EXERCISE DETAILS:
In the records, rename "Gallica" to "Gallica BnF" and leave everything else unchanged. Give back only the lines starting with the line that contains "Commentaires (195, 301)" and going on through the line that contains "Jamendo (312, 2498)".

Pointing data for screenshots
———

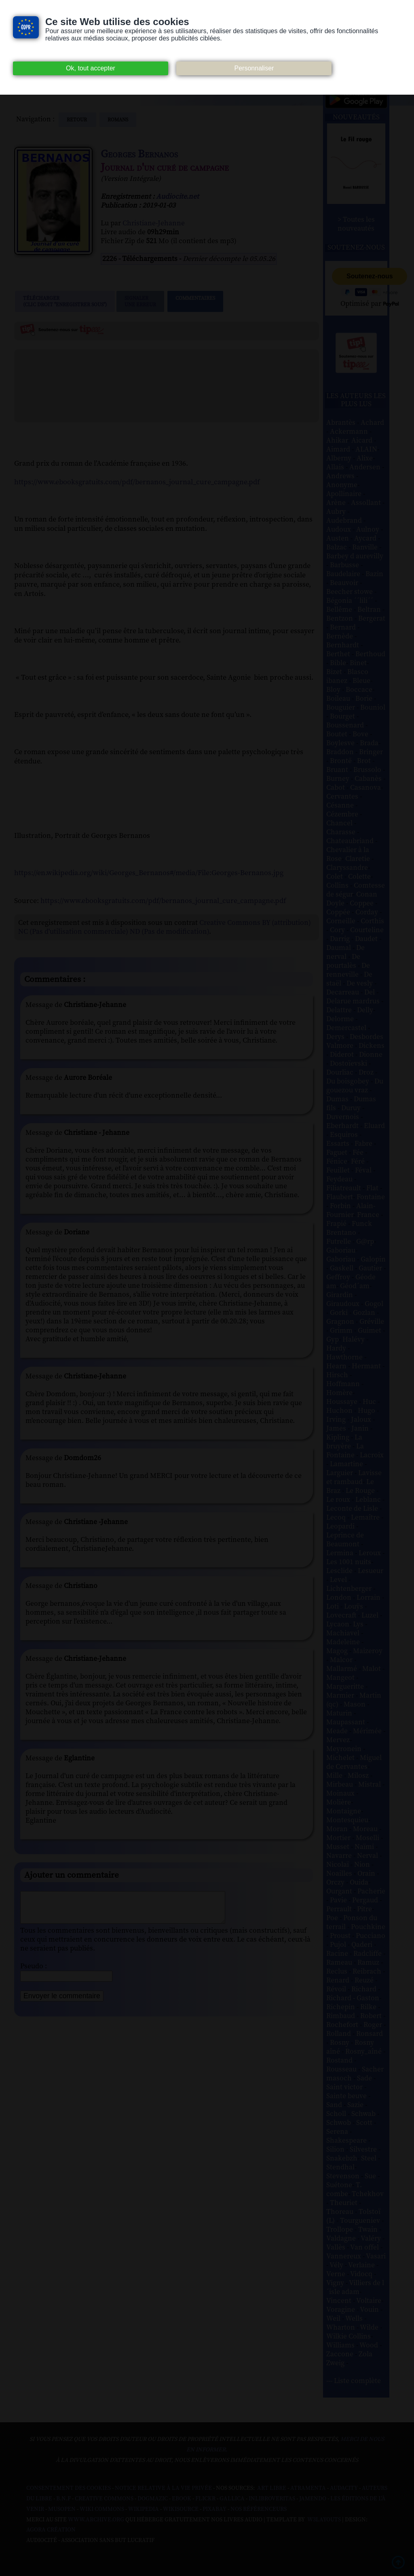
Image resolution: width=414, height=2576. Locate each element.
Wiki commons (102, 2509)
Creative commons (104, 2498)
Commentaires (195, 301)
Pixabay (214, 2509)
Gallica (232, 2498)
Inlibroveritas (272, 2498)
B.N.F (63, 2498)
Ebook (181, 2498)
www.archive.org (96, 2519)
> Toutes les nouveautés (356, 224)
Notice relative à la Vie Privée (164, 2488)
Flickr (205, 2498)
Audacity (344, 2488)
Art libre (271, 2488)
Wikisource (181, 2509)
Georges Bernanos (139, 154)
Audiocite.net (177, 196)
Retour (77, 120)
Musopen (62, 2509)
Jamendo (312, 2498)
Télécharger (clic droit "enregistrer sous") (65, 301)
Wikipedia (143, 2509)
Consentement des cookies (68, 2488)
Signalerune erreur (140, 301)
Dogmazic (152, 2498)
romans (118, 120)
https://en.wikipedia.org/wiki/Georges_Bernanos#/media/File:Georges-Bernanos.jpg (148, 873)
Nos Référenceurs (258, 2509)
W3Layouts (323, 2519)
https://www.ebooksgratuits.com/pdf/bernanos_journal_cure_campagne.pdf (137, 482)
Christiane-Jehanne (154, 223)
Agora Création (51, 2530)
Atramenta (308, 2488)
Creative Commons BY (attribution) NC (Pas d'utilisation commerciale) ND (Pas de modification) (164, 927)
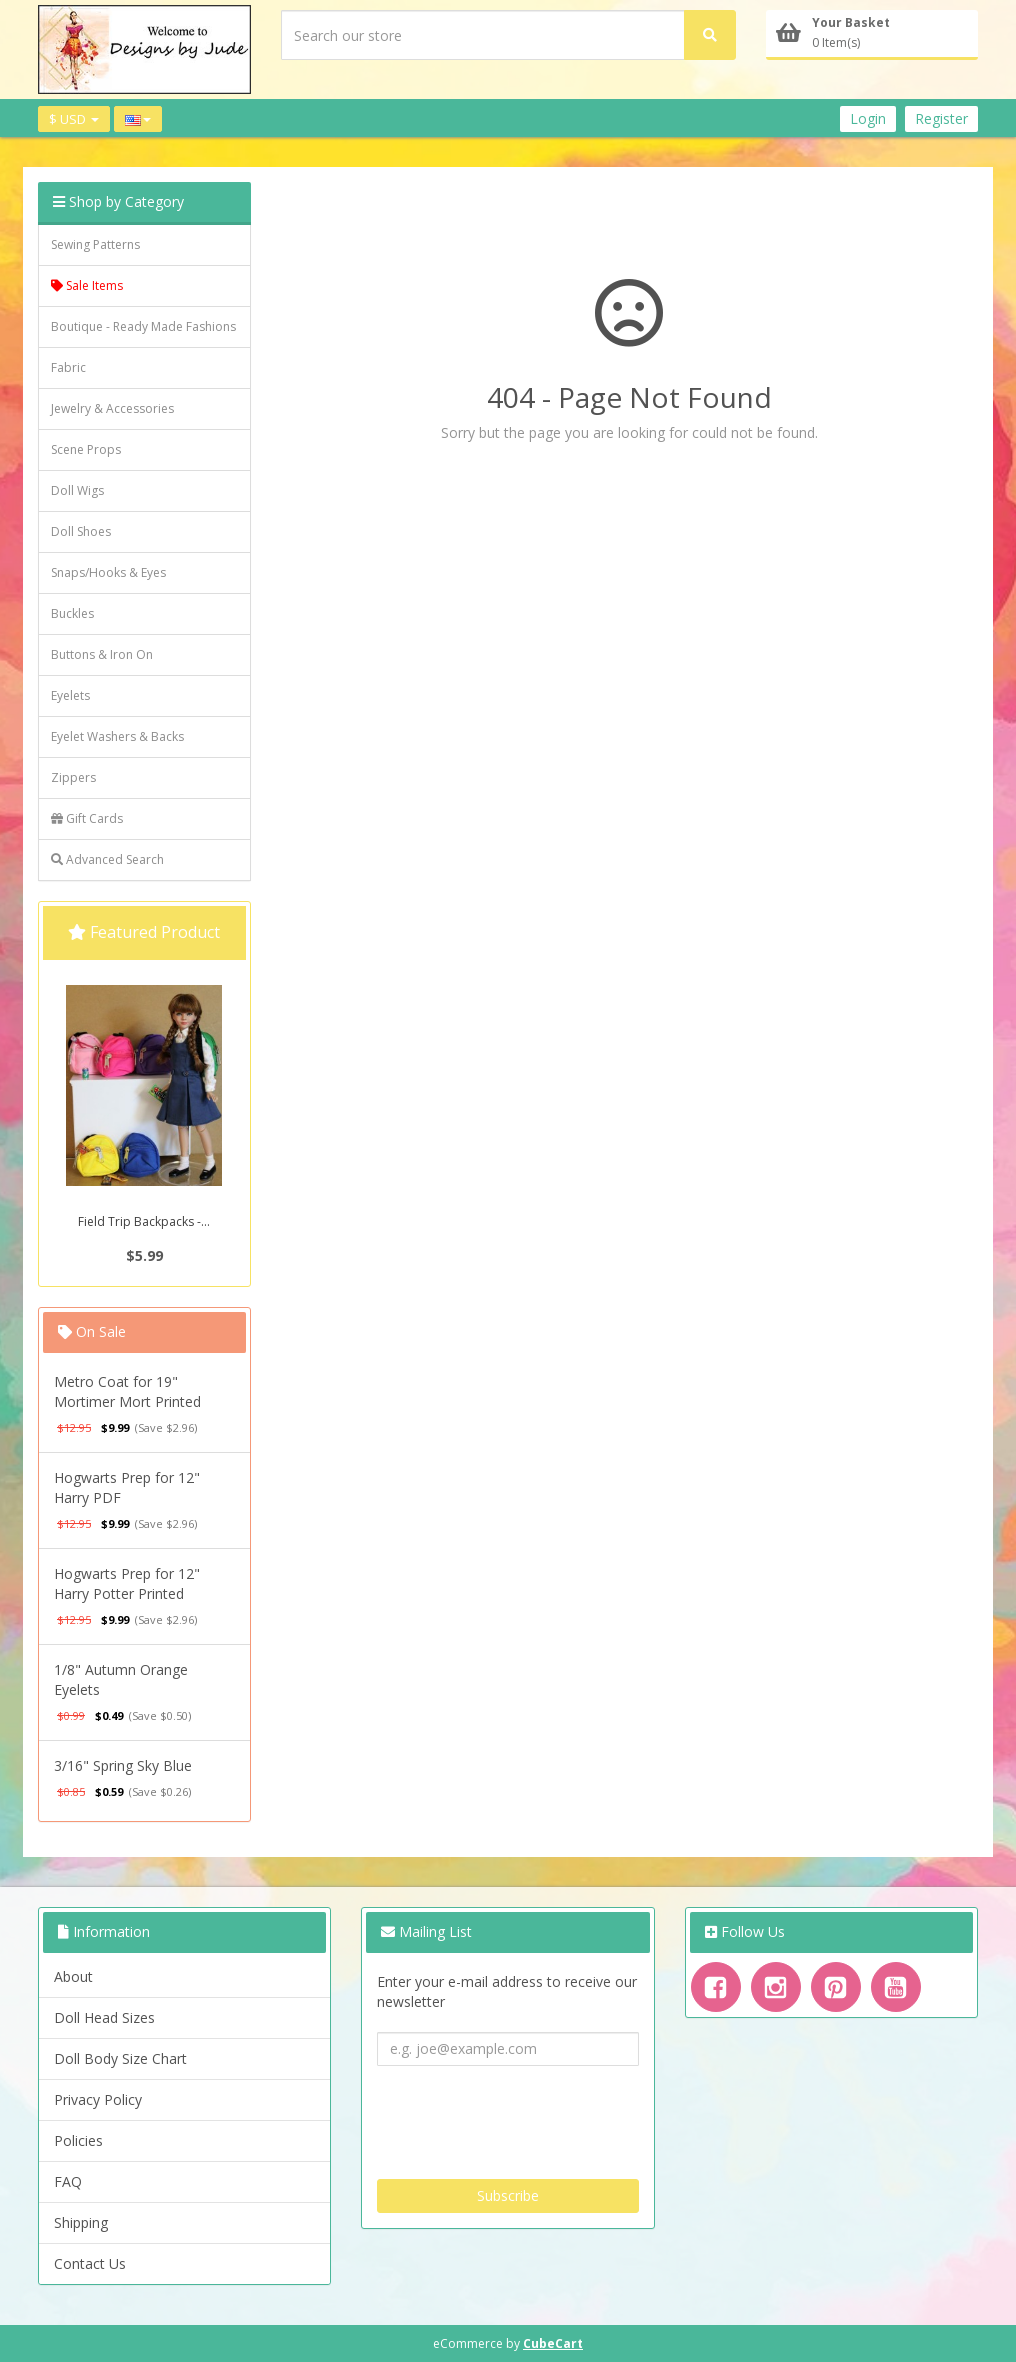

———

RESPONSE TO THIS TASK:
Commentaires (195, 301)
Pixabay (214, 2509)
Gallica BnF (232, 2498)
Inlibroveritas (272, 2498)
B.N.F (63, 2498)
Ebook (181, 2498)
www.archive.org (96, 2519)
> Toutes les nouveautés (356, 224)
Notice relative à la Vie Privée (164, 2488)
Flickr (205, 2498)
Audacity (344, 2488)
Art libre (271, 2488)
Wikisource (181, 2509)
Georges Bernanos (139, 154)
Audiocite.net (177, 196)
Retour (77, 120)
Musopen (62, 2509)
Jamendo (312, 2498)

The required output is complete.